Quelle chance quand tout nous réussi et qu’il n’y a pas à se soucier du lendemain. Pourtant il y a des personnes autour de nous, et dans cette assemblée peut-être qui vivent une vraie détresse. « Heureux ceux qui pleurent, ils seront consolés ». Mais par qui et quand ? Oserions-nous dire à ceux qui ont planté leur examen, à ceux qui viennent de perdre leur emploi qu’ils ne doivent pas s’en faire parce qu’ils seront un jour consolés, sous-entendu, par Dieu au dernier jour ! Ils seront consolés après, on peut l’espérer ; mais dès aujourd’hui bien sûr, à condition que nous prenions ce rôle de consolateur. Dieu ne court-circuite pas les hommes, il n’agit pas sans nous. Ils seront consolés à condition que nous soyons avec eux dans l’empathie, dans la compassion avec des mots qui réconfortent, avec des gestes qui soulagent. Ces mots, ces gestes que le Christ lui-même posent grâce à ceux et celles qui veulent bien lui prêter leurs mains, leur bouche… nos mains, notre bouche

On entend dans les médias et souvent on pense que sont heureux ceux qui vivent en paix avec eux-mêmes et avec les autres. On entend qu’être en paix avec soi-même c’est avoir confiance en soi et en ses capacités. Qu’être en paix avec les autres c’est savoir s’ouvrir aux différences, aux nouveautés, dans un souci de découverte et de partage.

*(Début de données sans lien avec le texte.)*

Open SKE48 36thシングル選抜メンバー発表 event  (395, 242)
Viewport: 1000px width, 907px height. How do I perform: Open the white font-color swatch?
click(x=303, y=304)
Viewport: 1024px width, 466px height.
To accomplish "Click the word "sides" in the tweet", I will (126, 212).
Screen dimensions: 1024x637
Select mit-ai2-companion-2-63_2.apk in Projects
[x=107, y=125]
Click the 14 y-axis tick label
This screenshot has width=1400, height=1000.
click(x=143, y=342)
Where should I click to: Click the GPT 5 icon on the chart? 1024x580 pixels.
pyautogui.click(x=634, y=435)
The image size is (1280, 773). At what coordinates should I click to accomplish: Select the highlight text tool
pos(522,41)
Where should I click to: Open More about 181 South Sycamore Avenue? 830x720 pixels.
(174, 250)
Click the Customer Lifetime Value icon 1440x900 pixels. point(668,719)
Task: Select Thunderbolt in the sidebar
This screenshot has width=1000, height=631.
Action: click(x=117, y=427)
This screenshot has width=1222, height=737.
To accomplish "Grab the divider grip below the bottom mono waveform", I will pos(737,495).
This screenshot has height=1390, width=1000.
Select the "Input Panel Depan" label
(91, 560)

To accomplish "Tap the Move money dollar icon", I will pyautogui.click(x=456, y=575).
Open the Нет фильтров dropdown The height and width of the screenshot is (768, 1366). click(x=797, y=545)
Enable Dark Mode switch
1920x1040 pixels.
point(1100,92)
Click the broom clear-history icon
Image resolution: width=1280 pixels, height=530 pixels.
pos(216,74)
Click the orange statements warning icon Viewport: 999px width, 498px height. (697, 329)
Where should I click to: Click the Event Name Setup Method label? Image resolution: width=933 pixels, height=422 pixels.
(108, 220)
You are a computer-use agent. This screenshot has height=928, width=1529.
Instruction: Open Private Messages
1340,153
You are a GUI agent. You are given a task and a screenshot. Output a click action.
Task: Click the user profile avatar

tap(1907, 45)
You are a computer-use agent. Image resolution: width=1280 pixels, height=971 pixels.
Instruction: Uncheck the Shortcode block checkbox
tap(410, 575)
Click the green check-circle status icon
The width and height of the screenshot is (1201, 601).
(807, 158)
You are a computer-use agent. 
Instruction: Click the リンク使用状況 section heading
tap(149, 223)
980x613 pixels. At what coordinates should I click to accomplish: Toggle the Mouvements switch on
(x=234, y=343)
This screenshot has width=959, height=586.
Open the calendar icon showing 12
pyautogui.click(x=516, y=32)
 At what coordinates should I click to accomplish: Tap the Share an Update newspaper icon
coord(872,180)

Oui, c’est une belle explication sur ce que signifie être en paix avec soi-même et avec les autres. Tout cela est très juste. Mais la béatitude que nous propose Jésus est celle-ci : « Heureux les artisans de paix : ils seront appelés fils de Dieu ». Les « artisans » de paix, c’est-à-dire non seulement ceux qui bénéficient de cette situation, mais surtout ceux qui ont l’audace de la bâtir, de la construire, de l’entretenir là où elle fait défaut. Comme toutes les béatitudes, celle-ci invite l’homme à se dépasser. « L’artisan » ne coule pas un bloc de béton, il ciselle minutieusement la pierre, parce que la paix réelle au sein d’une famille d’une institution ou d’un pays s’élabore par volonté et par petites touches progressives. Elle naît et grandit dans un climat de confiance au fil des rencontres, des dialogues et d’un parti pris d’espérance posé sur tout homme… « Ils seront appelés fils de Dieu », parce que c’est l’attitude même de Jésus, sa façon de faire, sa marque de fabrique !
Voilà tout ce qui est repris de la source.